» **EXCERPT**
|---|

New NYPD Data for 2009 Shows Significant Rise in Stop-and-Frisks: More than Half Million New Yorkers Stopped Last Year

February 17, 2010, New York, NY – The Center for Constitutional Rights (CCR) found significant racial disparity in the fourth quarter data for 2009 on stop-and-frisks just released by the New York City Police Department. CCR, which represents victims of the NYPD’s racially discriminatory stop-and-frisk policies in a class action lawsuit, will receive more comprehensive data than the summary numbers released to the City Council yesterday and will provide those results next week.

Meanwhile, the preliminary numbers indicate a nearly 10 percent rise in the number of New Yorkers being stopped by the police, with the racial disparity of the stops climbing as well. In 2009, a record 575,304 people were stopped, 87 percent of whom were Black and Hispanic, while from 2005 to 2008, approximately 80 percent of total stops made were of Blacks and Latinos, who comprise approximately 25 percent and 28 percent of New York City’s total population, respectively.

Said CCR Executive Director Vincent Warren, “2009 was the worst year for stop-and-frisks on record. For many kids, getting stopped by the police while walking home from school has become a normal afterschool activity, and that’s tragic. The public is demanding constructive change and an end to racially-biased policing by the NYPD.”

The City often claims the racial disparity in stops is accounted for by the racial breakdown of crime suspects, but the data from the first three quarters of 2009 (fourth quarter detail unavailable at this time) reveal that “fits relevant description” is the reason for a stop only 15 percent of the time. Far and away the most often cited reason for a stop by the police is the vague and undefined, “furtive movements” (nearly 50 percent of all stops), and “casing a victim or location” (nearly 30 percent of all stops). Also listed are “inappropriate attire for season,” “wearing clothes commonly used in a crime,” and “suspicious bulge,” among other boxes an officer can check off on the form.

Only 1.3 percent of the year’s stops resulted in the discovery of a weapon, and only 6% of the stops resulted in arrests.

Said CCR Attorney Darius Charney, “This kind of heavy-handed policing promotes mistrust, doubt and fear of police officers in communities of color and only serves to make the police’s job more difficult.”

|---|

» **DATASET EXCERPTS**

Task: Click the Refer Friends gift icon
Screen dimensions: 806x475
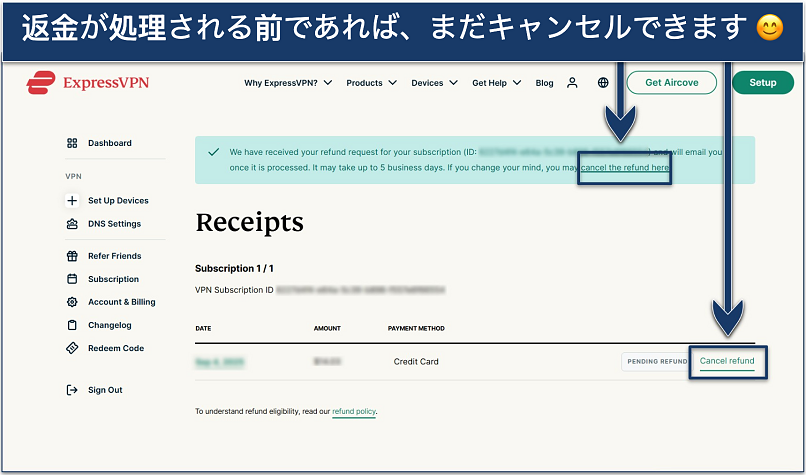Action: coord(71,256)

|---|

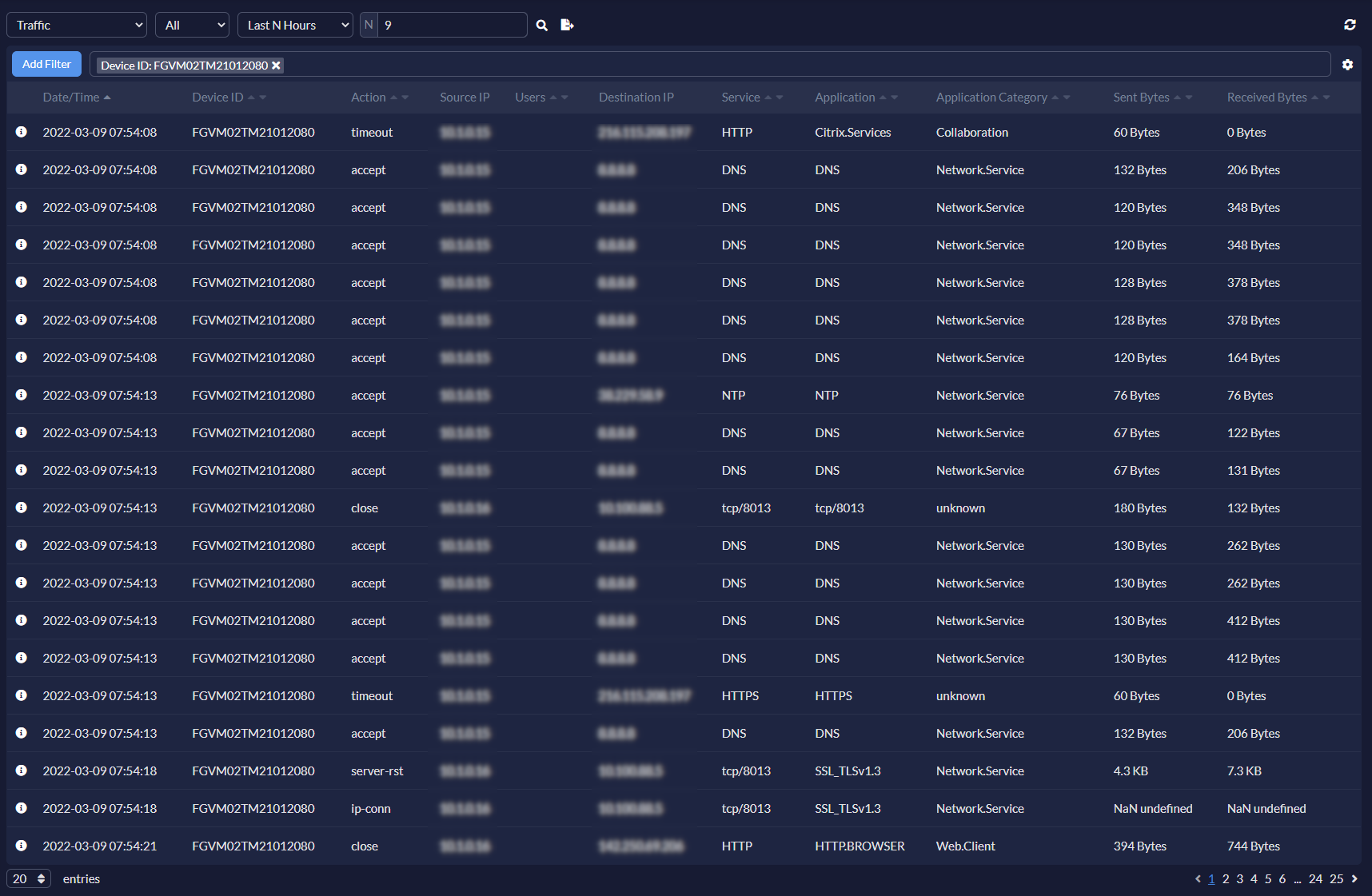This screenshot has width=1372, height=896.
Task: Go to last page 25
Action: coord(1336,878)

|---|

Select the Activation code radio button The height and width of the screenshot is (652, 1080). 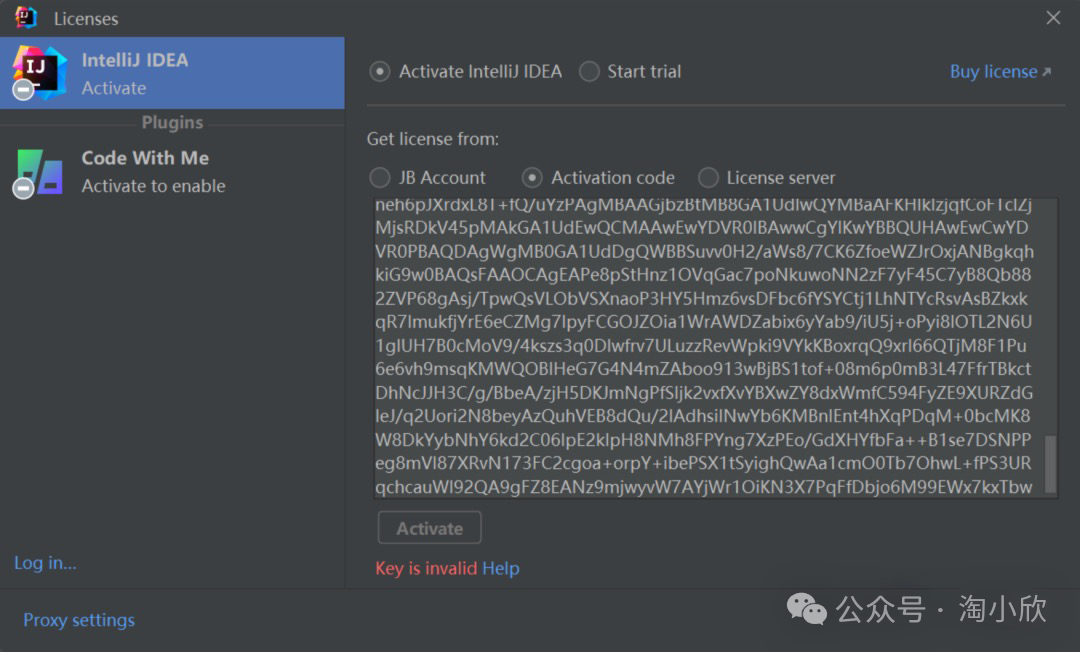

|---|

» **LIST OF TASKS**
- 1) In the stop-and-frisk press release, what percentage of the year's stops led to the discovery of a weapon?
- 2) In the stop-and-frisk press release, write out the part that opens with "The City often" and closes with "on the form." again, swapping "furtive movements" for "sudden movements".

» **RESPONSES FOR EACH TASK**
- 1) 1.3 percent

- 2)
The City often claims the racial disparity in stops is accounted for by the racial breakdown of crime suspects, but the data from the first three quarters of 2009 (fourth quarter detail unavailable at this time) reveal that “fits relevant description” is the reason for a stop only 15 percent of the time. Far and away the most often cited reason for a stop by the police is the vague and undefined, “sudden movements” (nearly 50 percent of all stops), and “casing a victim or location” (nearly 30 percent of all stops). Also listed are “inappropriate attire for season,” “wearing clothes commonly used in a crime,” and “suspicious bulge,” among other boxes an officer can check off on the form.